MORRER POR UM MOSQUITO
* Guilherme Cardoso
Morrer por causa de um mosquito. Desculpem o trocadilho, mas é o fim da picada.
Quando criança, a gente “aceitava” morrer, naquelas brincadeirinhas de faroeste, Tarzan, Zorro, mocinho e bandido, onde o malfeitor morria sempre. Todo mundo queria ser o mocinho das brincadeiras, mas alguém sempre tinha que ser o bandido, aquele que ia morrer no final. Às vezes nenhum dos meninos aceitava “morrer” e a brincadeira acabava no começo.
Não se tinha medo de morrer antecipadamente, como o peru, na véspera de Natal, ou fora do combinado, como diz o Rolando Boldrin no seu programa Sr.Brasil. Naquele tempo, e se vão mais de 40 anos, ladrão era quem roubava roupas ou galinha no quintal. Corrupto não existia, era safado mesmo, aquele dono da padaria que dava troco à menos ou o freguês de caderninho que deixava de pagar o fiado na mercearia.

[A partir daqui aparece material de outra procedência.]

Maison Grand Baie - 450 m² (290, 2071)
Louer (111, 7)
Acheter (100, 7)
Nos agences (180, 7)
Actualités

Bala pra gente que era criança era simplesmente um pedaço de doce duro enrolado em papel. Bala-Chita, Bala Preta, Bala de Goma. Bala como projétil, que mata só se conhecia nas telas de cinema, nos vários tiros que os soldados davam nos índios. Era o Bem contra o Mal. Não havia tiroteio nas ruas e nem bala perdida como agora.
Mais tarde, já adolescente, cheio de vigor e idealismo, a vontade era mudar o mundo, buscar liberdades, acabar com a opressão, fazer passeatas, enfrentar o poder. “Aceitava” novamente morrer, desde que a causa fosse nobre, houvesse ideologia, abraçado em uma bandeira. Do País ou de um Sonho. Aconteceu uma “revolução”, muitos presos, outros desaparecidos e vários mortos. Todos com destemor.
Morrer faz parte da natureza humana. Ninguém escapa. Todos vão embora deste mundo um dia. Seja pobre, rico, de qualquer cor ou raça. Uns “esperam” a morte, outros a provocam, como os suicidas, os “kamikazes” na 1ª Grande Guerra e os “homens-bombas” que explodem seus corpos no conflito do Iraque. Todos por um motivo justo. Pelo menos na cabeça deles.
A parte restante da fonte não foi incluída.